More serious causes of constipation include growths or areas of narrowing in the colon, so it is wise to seek the advice of a colon and rectal surgeon when constipation persists. Constipation may rarely be a symptom of scieroderma, lupus, or disorders of the nervous or endocrine systems, including thyroid disease, multiple sclerosis, Parkinson’s disease, stroke, and spinal cord injuries.
Can medication cause constipation?
Yes, many medications, including pain killers, antidepressants, tranquilizers, and other chiatric medications, blood pressure medication, diuretics, iron supplements, calcium supplements, and aluminum containing antacids can cause or worsen constipation.
Some people who are not actually constipated may become dependent on laxatives in an ill advised attempt to have daily bowel movements, and many cause themselves harm through laxative abuse.
When should I see a doctor about constipation?
Any persistent change in bowel habit – increase or decrease in frequency or size of stool or an increased difficulty in evacuating – warrants medical advice. Whenever constipation symptoms persist for more than three weeks, you should consult your physician. If blood appears in the stool, consult your colon and rectal surgeon right away.
How can the cause of constipation be determined?
Constipation may have many causes, and it is important to identify them so that treatment can be as simple and specific as possible. Your doctor will want to check for any anatomic causes, such as growths or areas of narrowing in the colon.
Digital examination of the anorectal area is usually the first step, since it is relatively simple and may provide clues to the underlying causes of the problem. Examination of the intestine with either a flexible lighted instrument or barium x-ray study may help pinpoint the problem and exclude serious conditions known to cause constipation, such as polyps, tumors, or diverticular disease. If an anatomic problem is identified, treatment can be directed toward correcting the abnormality.

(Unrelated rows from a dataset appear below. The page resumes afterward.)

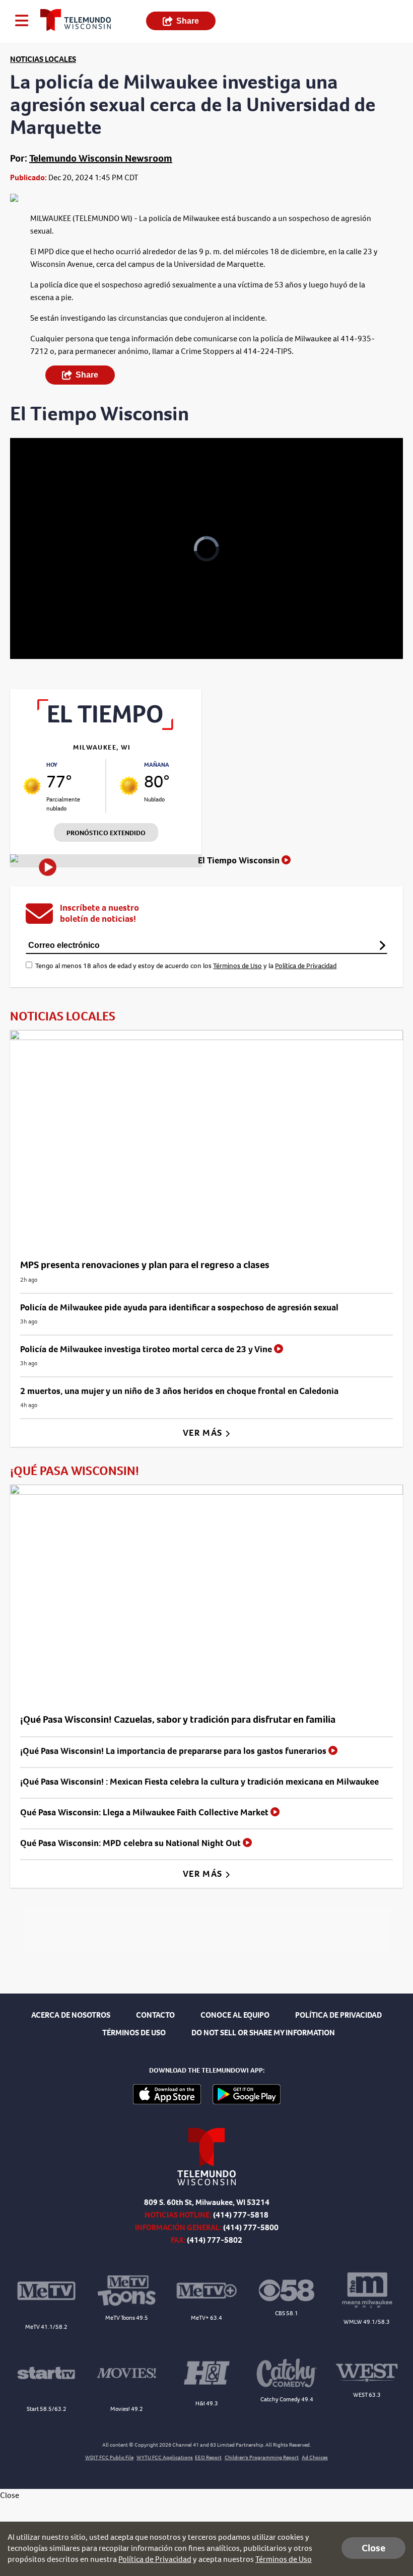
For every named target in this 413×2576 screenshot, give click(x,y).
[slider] (56, 625)
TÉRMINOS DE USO (134, 2032)
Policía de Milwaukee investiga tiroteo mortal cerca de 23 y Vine (147, 1349)
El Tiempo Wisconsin (240, 860)
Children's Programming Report (262, 2457)
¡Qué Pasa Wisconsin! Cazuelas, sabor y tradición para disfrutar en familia (177, 1719)
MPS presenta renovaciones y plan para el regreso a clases (144, 1265)
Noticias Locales (43, 59)
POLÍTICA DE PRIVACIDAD (338, 2015)
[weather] (32, 786)
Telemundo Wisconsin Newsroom (100, 158)
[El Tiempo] (106, 727)
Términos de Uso (237, 966)
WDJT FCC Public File (109, 2457)
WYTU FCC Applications (164, 2457)
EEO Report (208, 2457)
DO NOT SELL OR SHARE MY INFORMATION (263, 2032)
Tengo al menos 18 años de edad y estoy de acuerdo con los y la (185, 966)
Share (187, 21)
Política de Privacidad (305, 966)
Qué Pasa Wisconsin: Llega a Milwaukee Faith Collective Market (145, 1812)
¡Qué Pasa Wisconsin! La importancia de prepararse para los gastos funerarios (174, 1751)
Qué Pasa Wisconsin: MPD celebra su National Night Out (131, 1843)
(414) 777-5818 (240, 2215)
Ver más (204, 1433)
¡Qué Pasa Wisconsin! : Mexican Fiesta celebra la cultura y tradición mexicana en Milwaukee (199, 1782)
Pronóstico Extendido (106, 833)
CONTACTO (155, 2015)
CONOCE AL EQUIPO (234, 2015)
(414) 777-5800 (251, 2227)
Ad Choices (315, 2457)
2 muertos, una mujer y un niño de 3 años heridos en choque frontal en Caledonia (179, 1391)
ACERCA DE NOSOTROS (70, 2015)
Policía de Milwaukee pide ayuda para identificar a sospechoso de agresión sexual (179, 1307)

Other tests may identify specific functional causes to help direct treatment. For example, “marker studies,” in which the patient swallows a capsule containing markers that show up on x-rays taken repeatedly over several days, may provide clues to disorders in muscle function within the intestine. Other physiologic tests evaluate the function of the anus and rectum. These tests may involve evaluating the reflexes of anal muscles that control bowel movements using a small plastic catheter, or x-ray testing to evaluate function of the anus and rectum during defecation.
In many cases, no specific anatomic or functional causes are identified and the cause of constipation is said to be nonspecific.
How is constipation treated?
The vast majority of patients with constipation are successfully treated by adding high fiber foods like bran, shredded wheat, whole grain breads and certain fruits and vegetables to the diet, along with increased fluids. Your physician may also recommend lifestyle changes. Fiber supplements containing undigestible vegetable fiber, such as bran, are often recommended and may provide many benefits in addition to relief of constipation. They may help to lower cholesterol levels, reduce the risk of developing colon polyps and cancer, and help prevent symptomatic hemorrhoids.
Fiber supplements may take several weeks, possibly months, to reach full effectiveness, but they are neither harmful nor habit forming, as some stimulant laxatives may become with overuse or abuse. Other types of laxatives, enemas or suppositories should be used only when recommended and monitored by your colon and rectal surgeon.
Designating a specific time each day to have a bowel movement also may be very helpful to some patients. In some cases, bio-feedback may help to retrain poorly functioning anal sphincter muscles. Only in rare circumstances are surgical procedures necessary to treat constipation. Your colon and rectal surgeon can discuss these options with you in greater detail to determine the best treatment for you.